Você já esteve em uma cidade onde as pessoas têm medo de sair nas ruas? Já chegou em um supermercado e não encontrou sequer os itens básicos para a sua sobrevivência? Esteve isolado, obrigatoriamente, de toda e qualquer pessoa por mais de um mês? Você já participou da construção de um hospital edificado em menos de 10 dias?
 
Eu imagino que a resposta seja não para boa parte dessas perguntas, se não para todas. Embora eu entenda que a minha realidade é muito distante daquela vivida hoje pelo povo chinês, também consigo compreender que esse não é um momento fácil para um dos principais países do continente asiático; é uma situação de emergência e dor. 

Não é difícil chegar à conclusão de que muitos seres humanos sofrem com os efeitos devastadores da epidemia na China. Por essa e outras razões, creio que a empatia seja a única saída para situações que exponham um indivíduo ou uma população à vulnerabilidade, neste caso, manifestada como uma enfermidade. 

Me refiro aqui à solidariedade que se coloca no lugar do outro e trabalha em favor do espírito coletivo, da consciência de humanidade. Não devemos nos esquecer que, além de demonstrar uma atuação extraordinária no bloqueio das fronteiras da província de Hubei – que, diga-se de passagem, monitora aproximadamente 40 milhões de pessoas –, o povo e o governo chinês depositam credibilidade em nosso país.

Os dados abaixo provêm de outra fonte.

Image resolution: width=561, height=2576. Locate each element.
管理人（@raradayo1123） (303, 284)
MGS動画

Basta dizer que a China é, há mais de uma década, a maior parceira comercial do Brasil e a grande importadora de soja, um dos principais produtos do agronegócio brasileiro. Não se trata apenas do investimento, mas da relação de confiabilidade entre duas nações. É justamente por isso que o Brasil faz a sua parte, estende as mãos aos brasileiros que estavam no epicentro da doença e mantém a diplomacia que o atual contexto exige. 

Devo reconhecer que o Estado Brasileiro, por meio do Ministério da Saúde, também se mostra efetivo ao organizar um fluxo de assistência à população. Neste momento, propenso aos alardes irresponsáveis e inverídicos, é imprescindível frisar que os casos suspeitos ou confirmados devem ser atestados, primeiramente, pelos órgãos oficiais; bem como as etapas ligadas à suspeita de Coronavírus e às orientações voltadas para a população. 

Em meio a um cenário delicado, sejamos o indivíduo que checa a fonte das informações, que prioriza a higienização das mãos e o bloqueio físico de tosses e espirros; que também não diminui ou retalha uma nação que precisa da nossa empatia. Sejamos o cidadão que limpa o próprio terreno, que não deixa de lado a imunização pessoal e que tem consciência da responsabilidade que exerce na sociedade – afinal, a proliferação do novo vírus não anula doenças como a dengue, a influenza e o sarampo, que efetivamente se propagam em território nacional. 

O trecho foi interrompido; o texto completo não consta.